## EXERCISE DESCRIPTION
Scan the records for "plan" and copy each line that contains it.

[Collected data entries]
• • •

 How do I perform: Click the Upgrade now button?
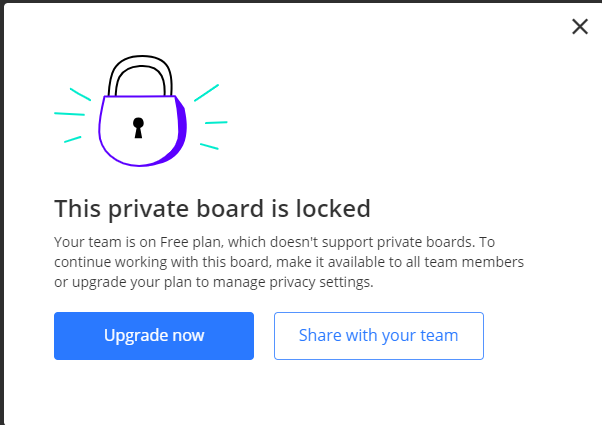tap(154, 336)
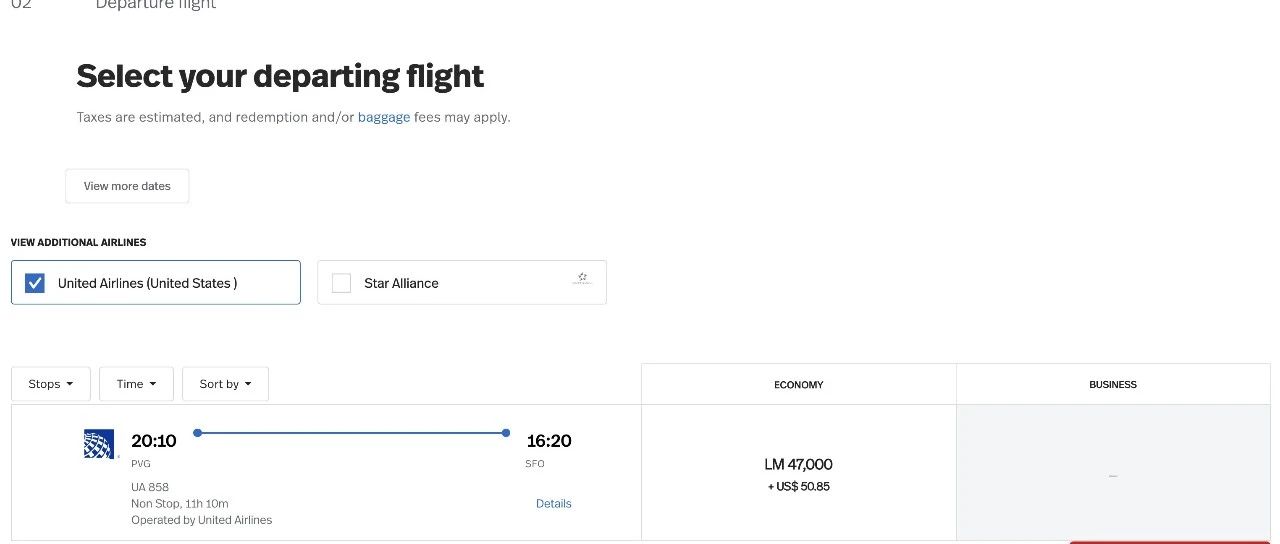Uncheck the United Airlines (United States) checkbox
Viewport: 1280px width, 544px height.
point(35,283)
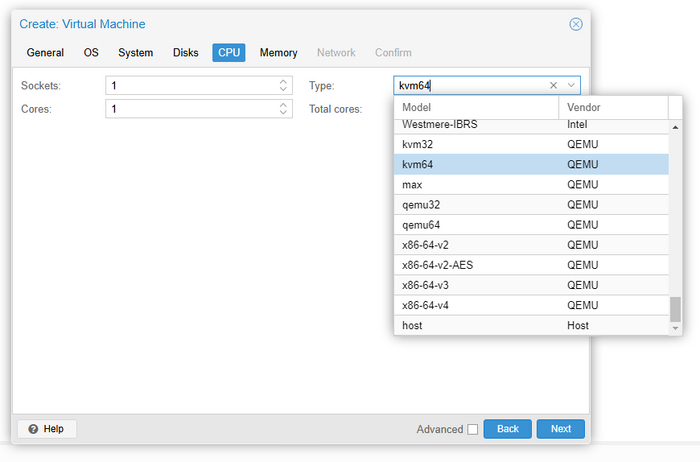Screen dimensions: 700x462
Task: Sort list by the Model column header
Action: coord(475,107)
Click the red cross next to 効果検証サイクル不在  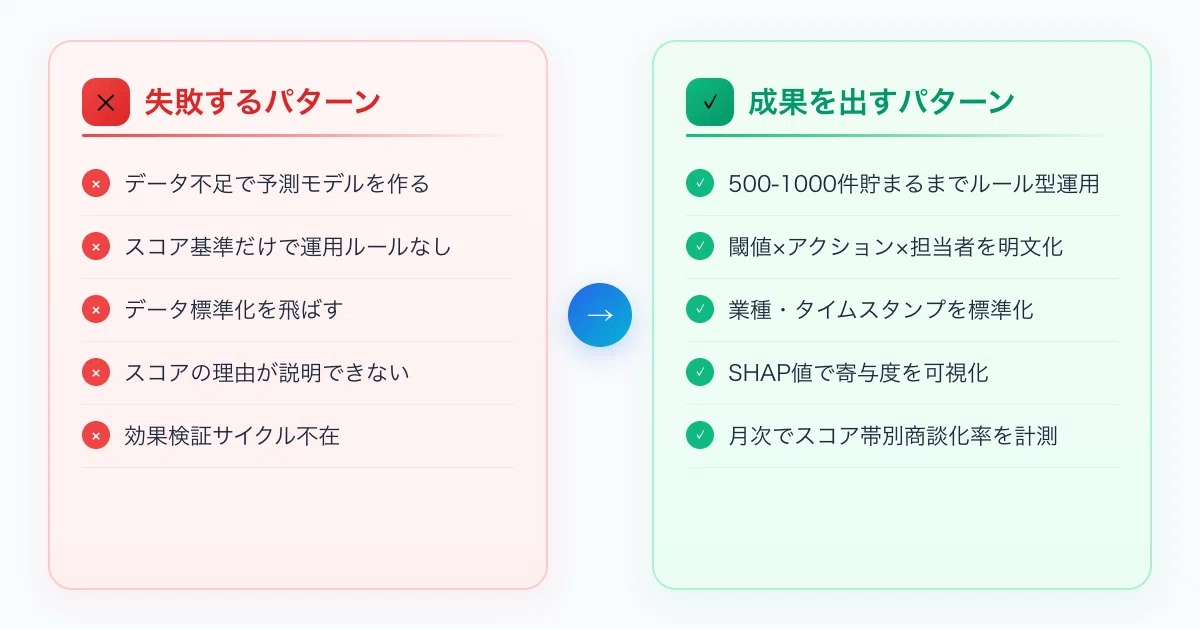coord(96,436)
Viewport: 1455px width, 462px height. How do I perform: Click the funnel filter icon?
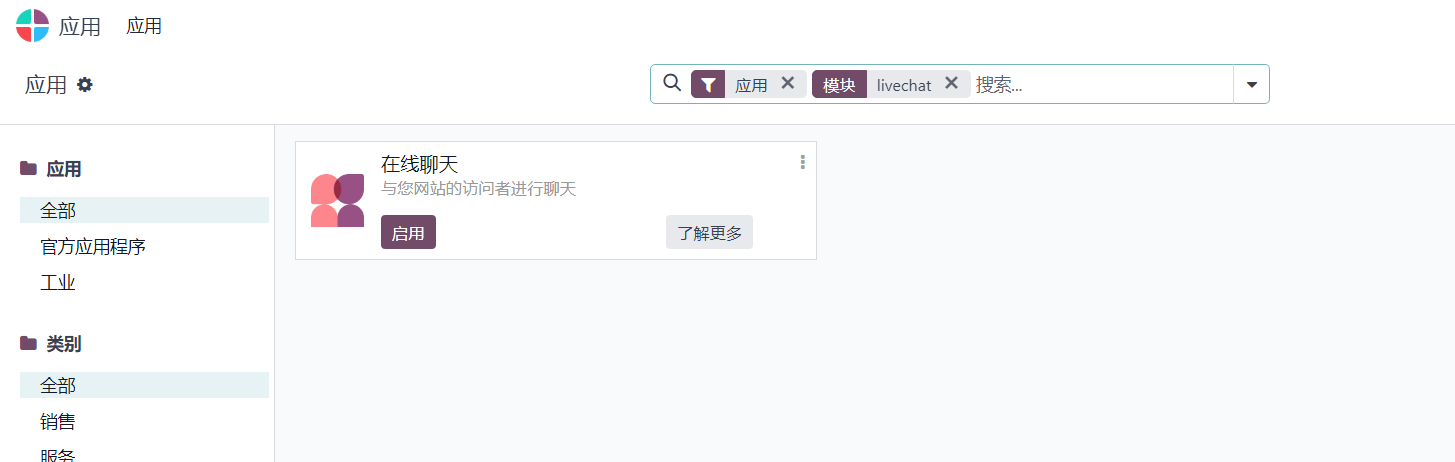(708, 85)
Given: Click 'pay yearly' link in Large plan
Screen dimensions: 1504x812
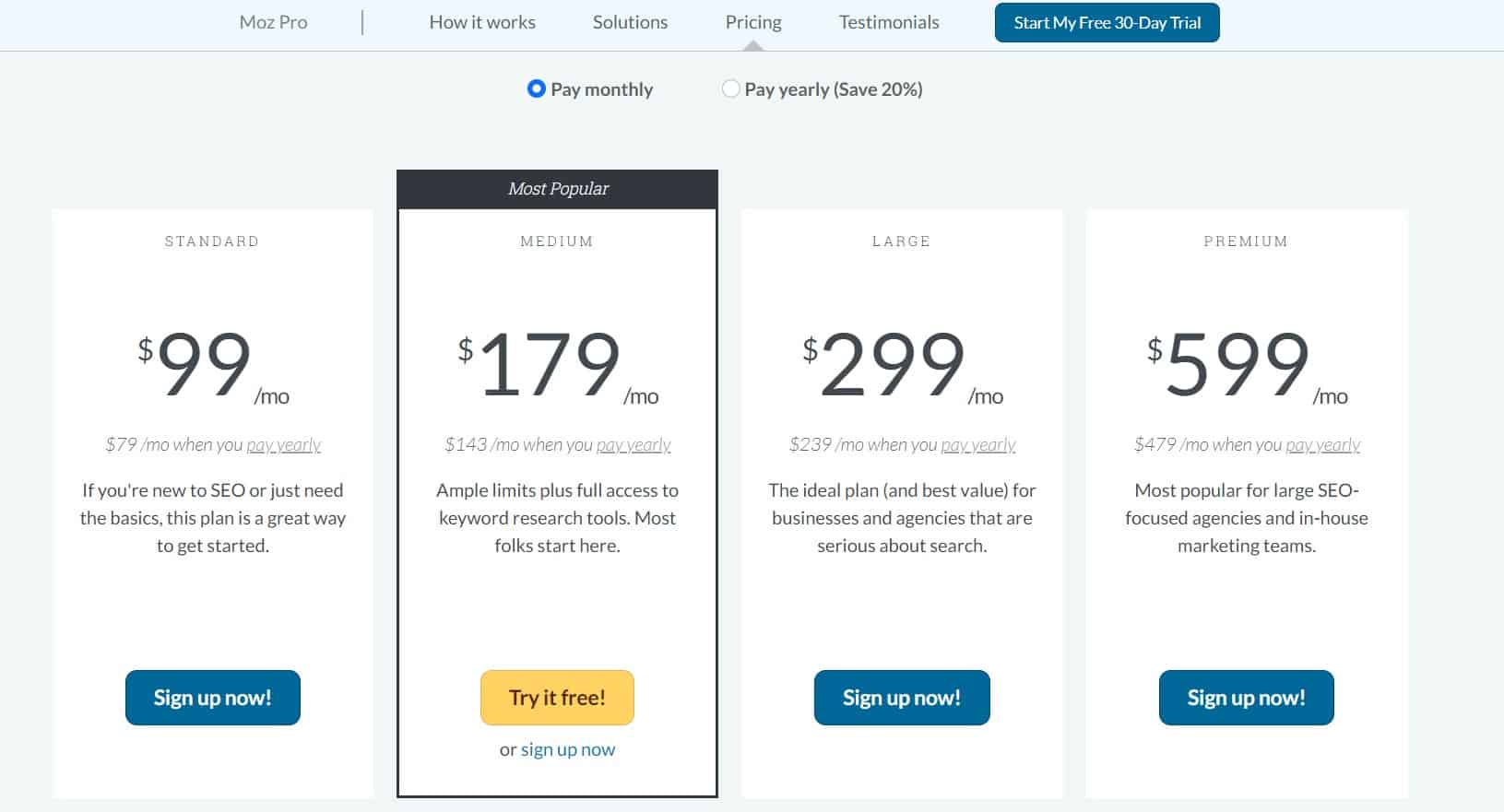Looking at the screenshot, I should 978,445.
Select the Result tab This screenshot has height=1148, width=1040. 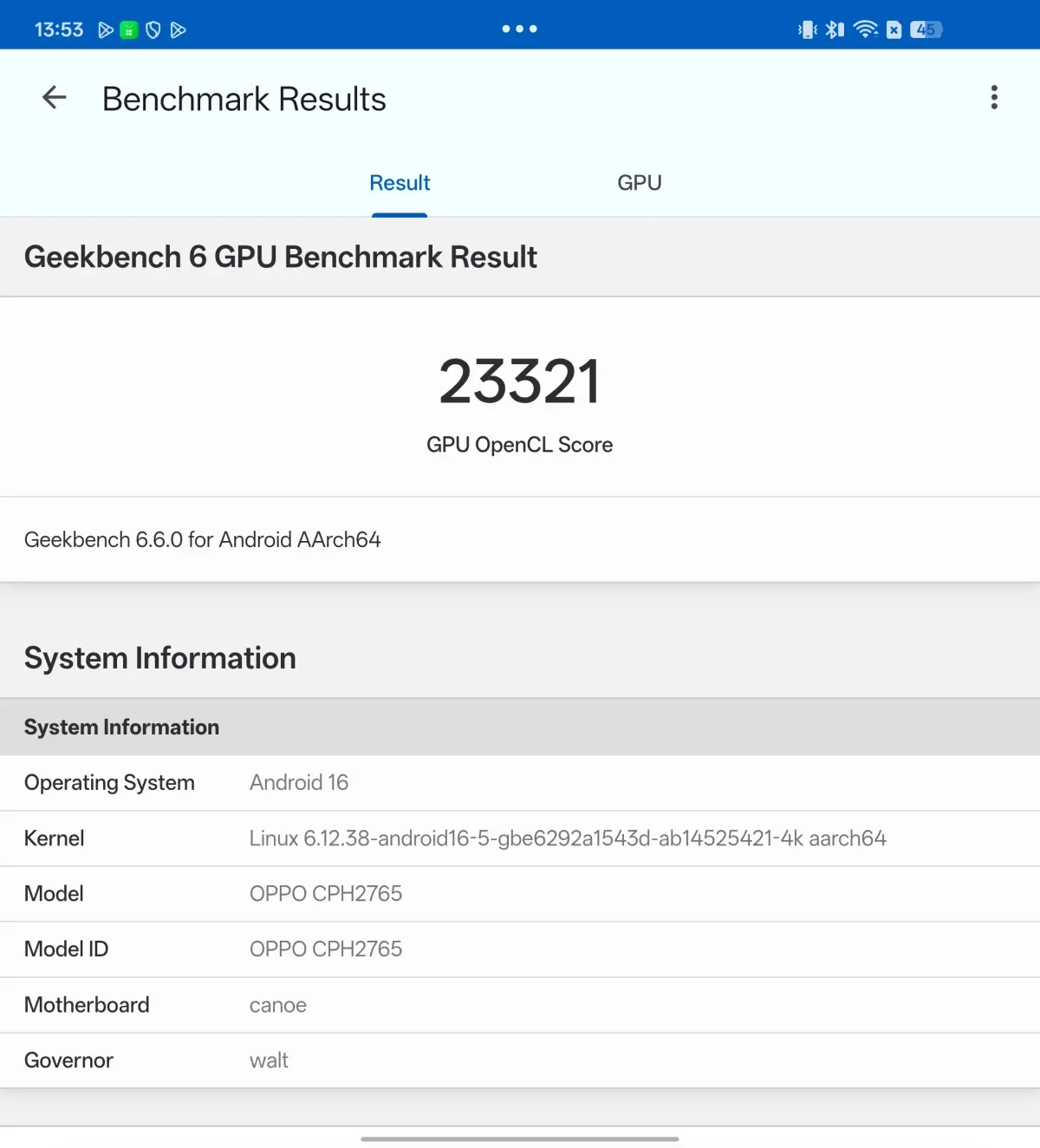(400, 183)
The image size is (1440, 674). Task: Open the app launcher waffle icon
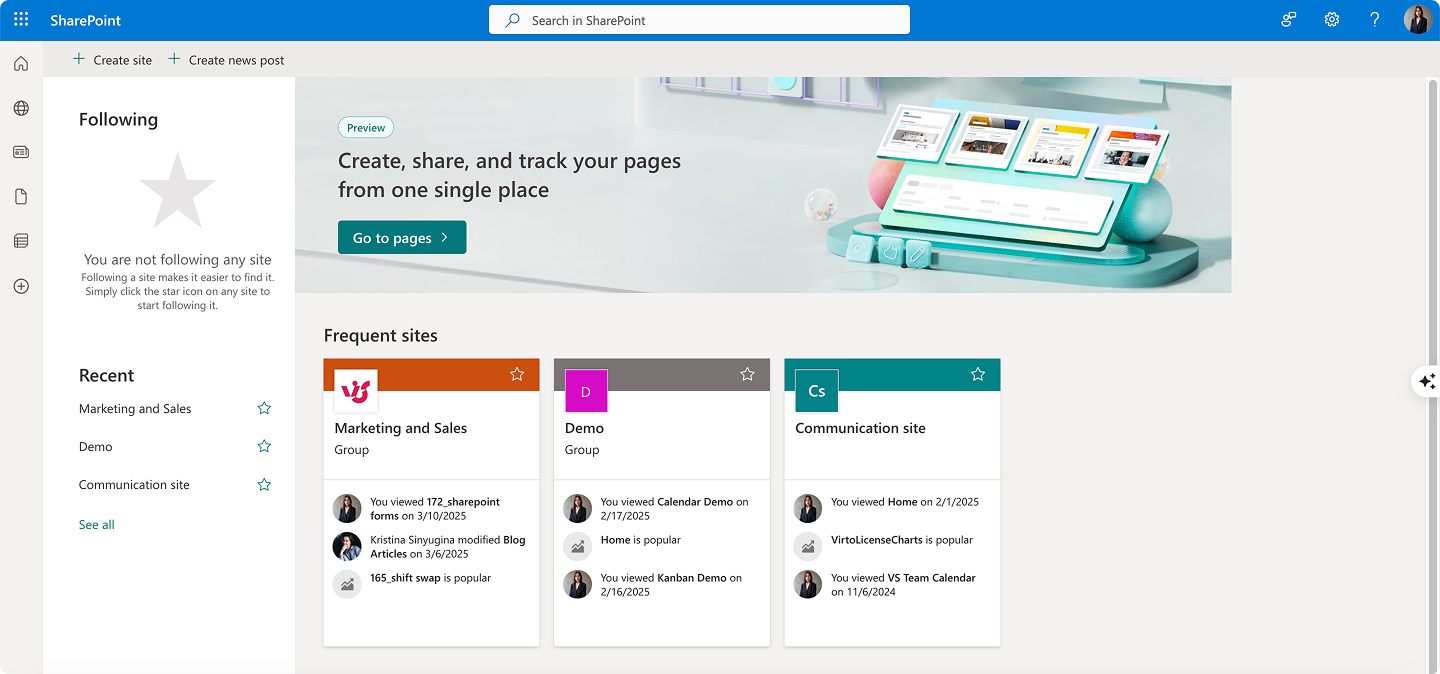pyautogui.click(x=20, y=19)
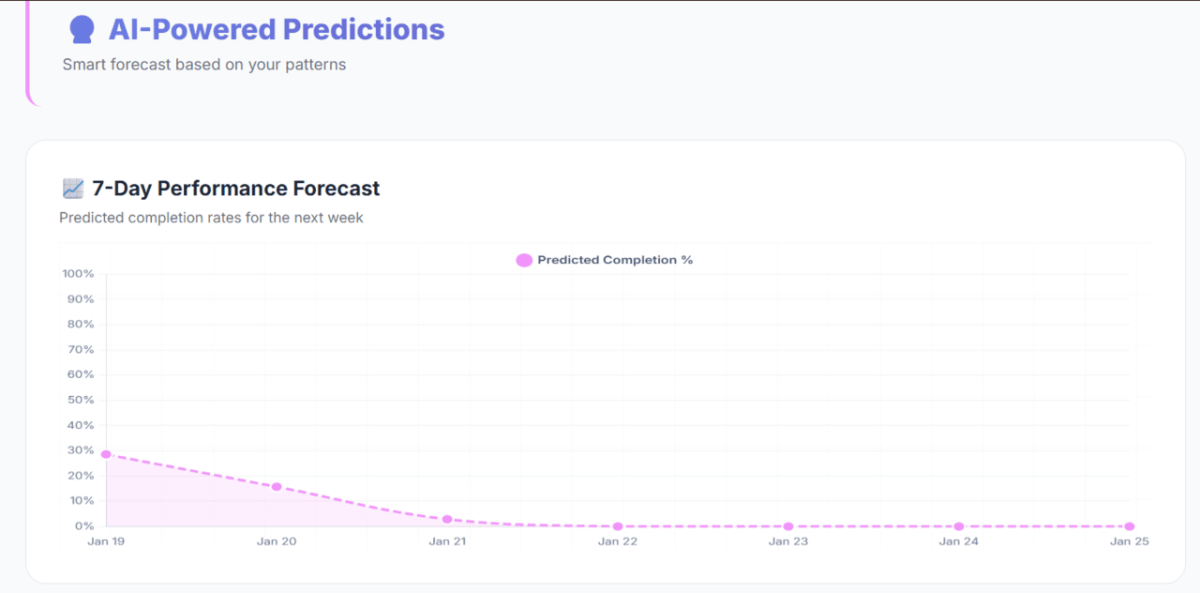Click the 7-Day Performance Forecast title text
Screen dimensions: 1200x593
(x=236, y=188)
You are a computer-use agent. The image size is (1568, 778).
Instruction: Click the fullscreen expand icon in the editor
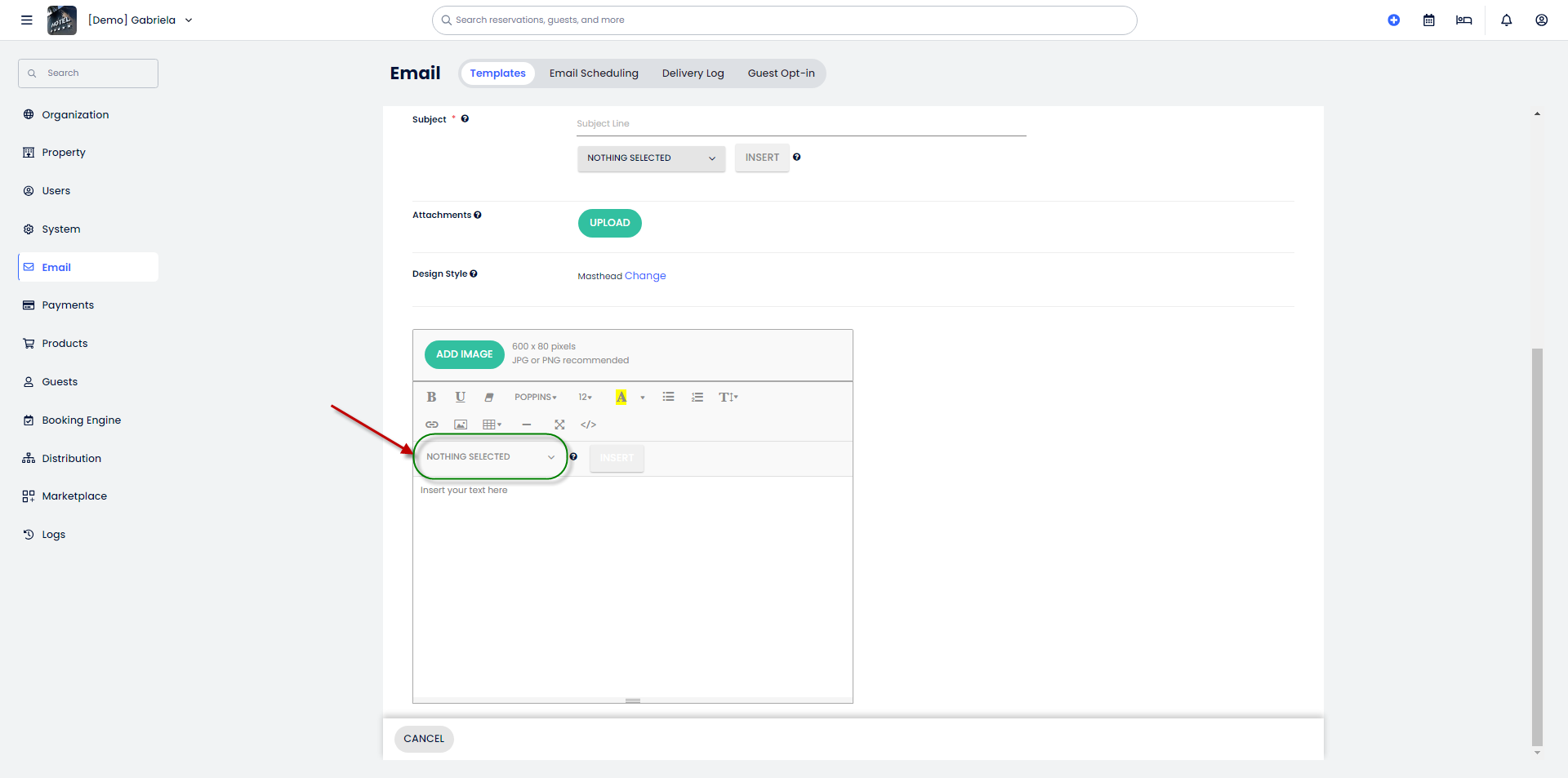[x=559, y=425]
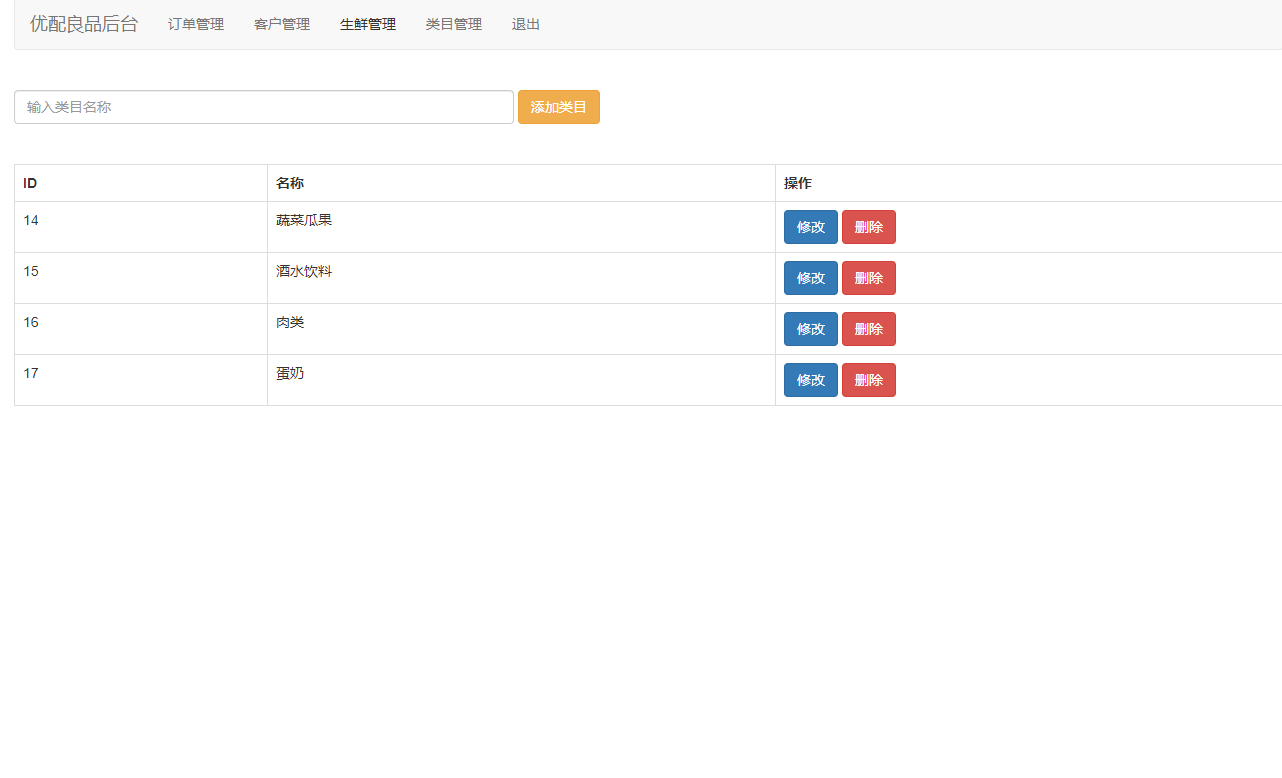This screenshot has width=1282, height=778.
Task: Click 修改 for the 酒水饮料 category
Action: pyautogui.click(x=810, y=278)
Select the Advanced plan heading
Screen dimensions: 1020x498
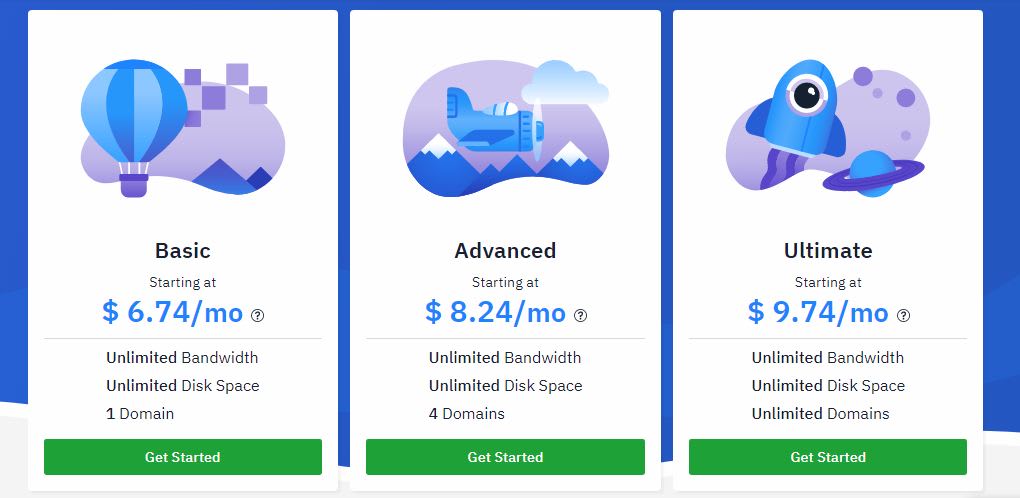pos(505,251)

• • •

## EXERCISE RESPONSE
Given: Click 'pay yearly' link in Large plan
Select the Advanced plan heading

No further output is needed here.